Hyper-Q acts as an intelligent middleware, a layer of database virtualization that intercepts, translates, and emulates proprietary SQL statements, scripts, and database features (like stored procedures and macros) in real-time. This approach allows applications built for legacy environments to run on Snowflake with minimal or no changes to the application code or APIs. The technology eliminates the need for developers to rewrite millions of lines of complex SQL, which is the main sticking point and cost driver in traditional migrations.
The significant innovation here is the real-time translation and emulation capability, which enables organizations to simply point their legacy applications to the new Snowflake instance.

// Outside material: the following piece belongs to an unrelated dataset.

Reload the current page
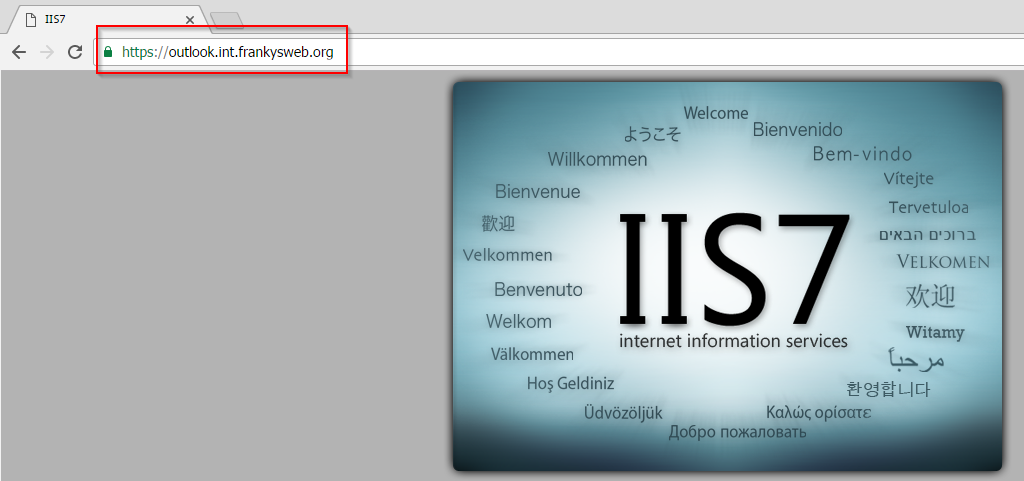(x=75, y=52)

This cuts the typical migration timeline from years to months and radically reduces the associated costs.
Why was this Announced?
Snowflake’s primary motivation for the Datometry acquisition is clear: accelerate cloud adoption and shorten the time-to-value for new customers. The single biggest hurdle for large enterprises considering a move to the cloud is the perceived risk, time, and exorbitant cost of migrating mission-critical applications tied to legacy systems.
By making migration nearly seamless, Snowflake is better positioned to win large enterprise customers currently locked into legacy platforms, such as those from Teradata or Oracle. The integration into SnowConvert AI solidifies Snowflake’s migration offering as a best-in-class, highly automated solution, which, in turn, facilitates faster customer onboarding and accelerates Snowflake’s usage-based revenue model.
Acquisition Strengths
The acquisition delivers a significant technological leap in migration automation, which provides considerable strength for Snowflake and its customers.
By enabling application independence from the underlying database, Datometry simplifies an otherwise major engineering task. This significantly reduces the business risk associated with modernization projects, ensuring continuity and faster time-to-market for leveraging modern cloud capabilities like the AI Data Cloud.
The claimed reduction in migration cost and time, if delivered, could dramatically shift the economic equation for enterprises, strengthening the business case for moving to Snowflake
Also, this move reinforces Snowflake’s status as the platform built for enterprise scale and migration, strengthening their position against traditional data warehouse incumbents by effectively nullifying their main lock-in mechanism: proprietary SQL and application dependencies.
Acquisition Challenges
One of the biggest challenges of this merging of technologies is ensuring its stability, scalability, and performance parity for all legacy systems and will require substantial internal resources to execute successfully.
A further challenge lies in long-term customer strategy, as real-time translation is a robust solution for initial migration, but some enterprises may still prefer full code conversion for long-term application maintenance and to fully optimize for the target platform. Snowflake must manage customer expectations around whether the translated code will achieve the same performance as natively written SQL.
Finally, this aggressive strategic move will undoubtedly spur a competitive response, forcing rivals to seek counter this advantage through new product development, enhanced partnerships with similar migration tool vendors, or more aggressive pricing and service offerings to slow customer attrition.
The market impact is a signal that migration complexity is now a solvable problem, putting immense pressure on legacy data warehouse vendors.
Bottom Line
The potential impact on Snowflake is overwhelmingly positive: it solidifies their technology moat and directly addresses their largest sales barrier.
The integration of Datometry’s real-time translation technology into SnowConvert AI significantly reduces the cost, time, and risk of moving from legacy data warehouses to the cloud. This strategic purchase is not just about technology; it’s about removing the final business impediment to cloud adoption.